Mengapa Riau selalu disorot pemerintah pusat dalam setiap kasus kebakaran hutan dan lahan atau Karhutla tiap tahunnya. Padahal kasus ini juga terjadi di Jambi, Sumatera Utara, Sumatera Selatan hingga Kalimantan.
Menteri Lingkungan Hidup Hanif Faisol Nurofiq mengingatkan kembali, bahwa Instruksi Presiden (Inpres) Nomor 3 Tahun 2020 tentang Penanggulangan Kebakaran Hutan dan Lahan (Karhutla) masih berlaku.
“Ini yang jadi pedoman utama kita dalam upaya pengendalian kebakaran hutan di seluruh Indonesia. Termasuk di Provinsi Riau,” katanya saat berada di Pekanbaru, Selasa, 22 Juli 2025.
“Instruksi Presiden ini belum dicabut. Jadi tetap berlaku dan menjadi acuan semua pihak dalam menjalankan peran dan tanggung jawab masing-masing,” tegasnya.
Setiap pihak diminta untuk mematuhi aturan dalam Inpres tersebut yang telah mengatur secara rinci tugas kementerian, pemerintah daerah, TNI/Polri, dan lembaga terkait.
Hanif menyoroti pentingnya Provinsi Riau dalam konteks pengendalian Karhutla nasional karena dari total 9 juta hektare luas daratan Riau, sekitar 4,9 juta hektare atau lebih dari separuhnya merupakan lahan gambut—jenis lahan yang sangat rawan terbakar.
“Ini lah yang membuat Riau menjadi wilayah kunci dalam strategi pengendalian kebakaran,” tegasnya.
Dari 13,4 juta hektare luas gambut nasional, sekitar separuhnya berada di Riau. Namun, dari luasan tersebut, hanya sekitar 2,5 juta hektare gambut yang masih tergolong alami. Selebihnya telah terdegradasi dan memerlukan perhatian khusus.

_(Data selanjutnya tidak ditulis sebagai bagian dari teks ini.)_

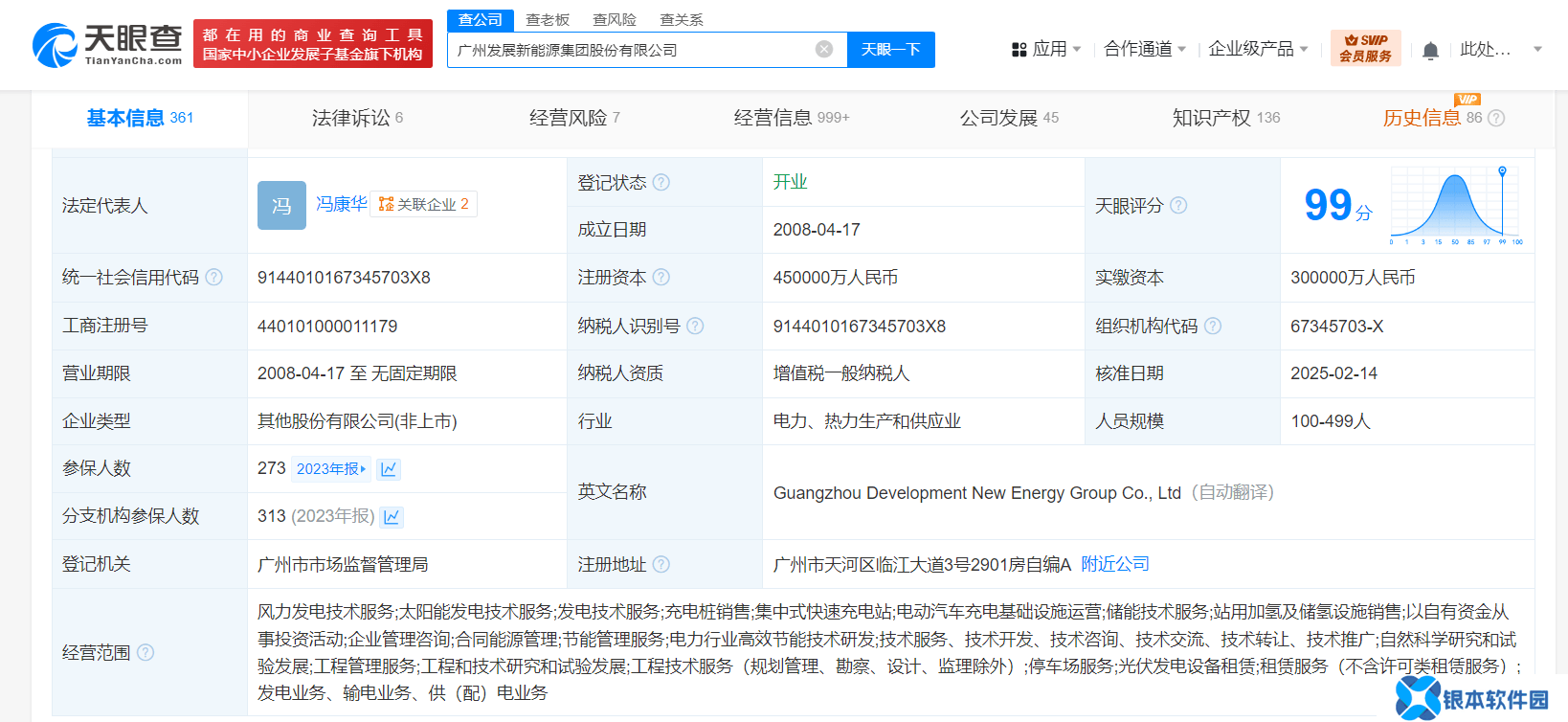Click the SVIP member service badge
This screenshot has height=722, width=1568.
click(1365, 48)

Selain itu, sekitar 4 juta hektare daratan Riau telah menjadi area perkebunan kelapa sawit—yang berdasarkan sifat ekologisnya tumbuhan ini membutuhkan kanal-kanal pengeringan air. Hal ini juga turut memperbesar potensi kebakaran hutan dan lahan di Riau.

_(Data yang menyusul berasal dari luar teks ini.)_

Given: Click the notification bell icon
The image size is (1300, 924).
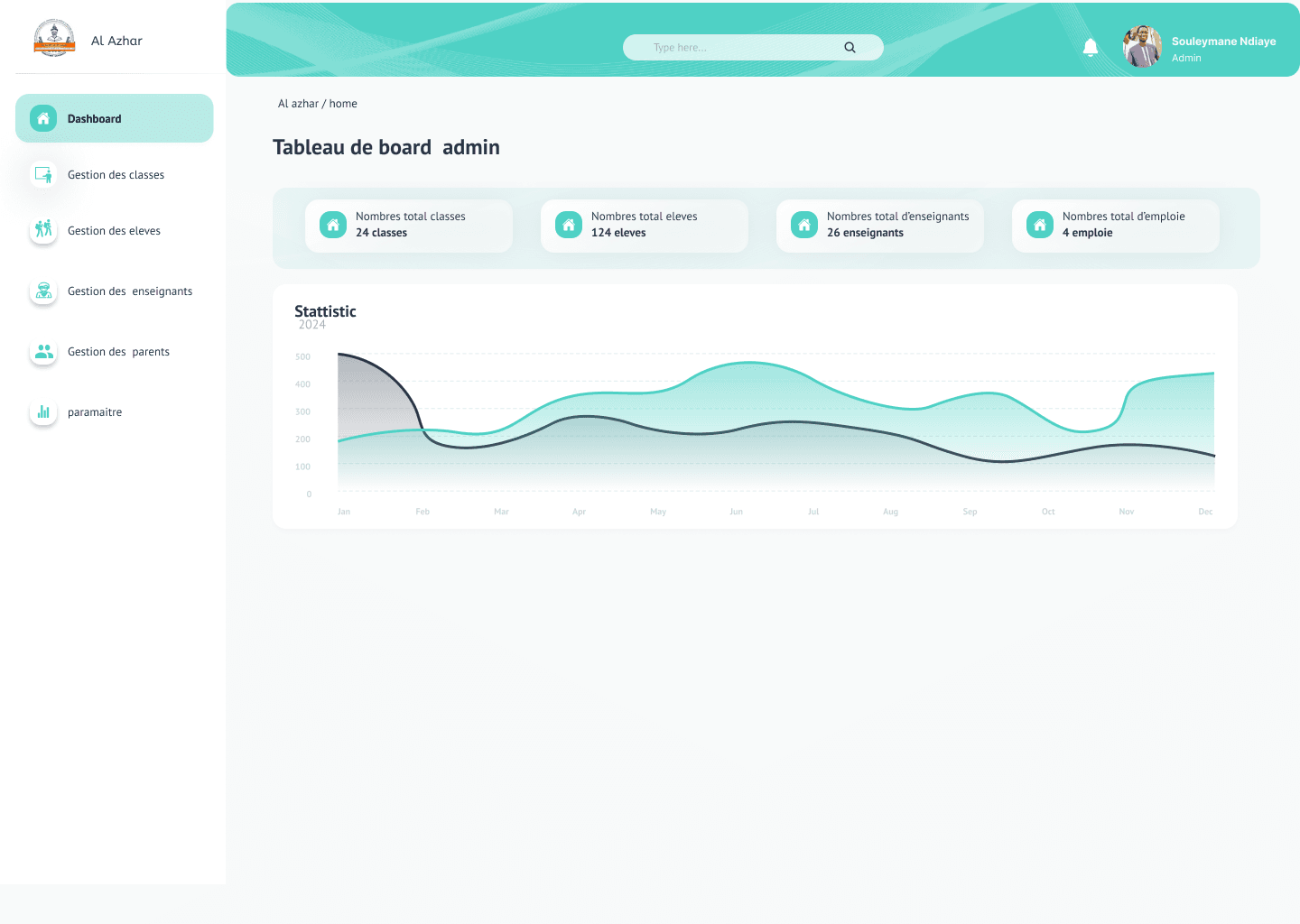Looking at the screenshot, I should coord(1091,48).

“Ini menjadi tantangan serius. Meskipun beberapa wilayah masih diguyur hujan, air di kanal-kanal gambut yang surut memperbesar potensi kebakaran. Inilah yang menjadi perhatian serius BNPB, karena gambut yang mengering bisa memicu kebakaran besar meski curah hujan masih ada,” pungkas Hanif.
Sementara itu, Karhutla di Provinsi Riau menunjukkan peningkatan signifikan. Dalam laporan harian yang dirilis pada Senin, 21 Juli 2025, tercatat sebanyak 1.450 titik hotspot terpantau oleh BMKG dan BRIN, dengan luas lahan terbakar mencapai 927,54 hektare. Total fire spot aktif yang terverifikasi sebanyak 256 titik api.
Dari seluruh kabupaten dan kota di Riau, wilayah Rokan Hilir (Rohil) menjadi daerah paling terdampak dengan 532 hotspot, disusul Rokan Hulu (Rohul) sebanyak 317 hotspot dan Pelalawan dengan 124 hotspot. Sementara dari sisi luasan lahan terbakar, Rohul juga mencatat angka tertinggi yakni 229,3 hektare, kemudian Kampar sebesar 184,2 hektare, dan Rohil sebesar 194,25 hektare.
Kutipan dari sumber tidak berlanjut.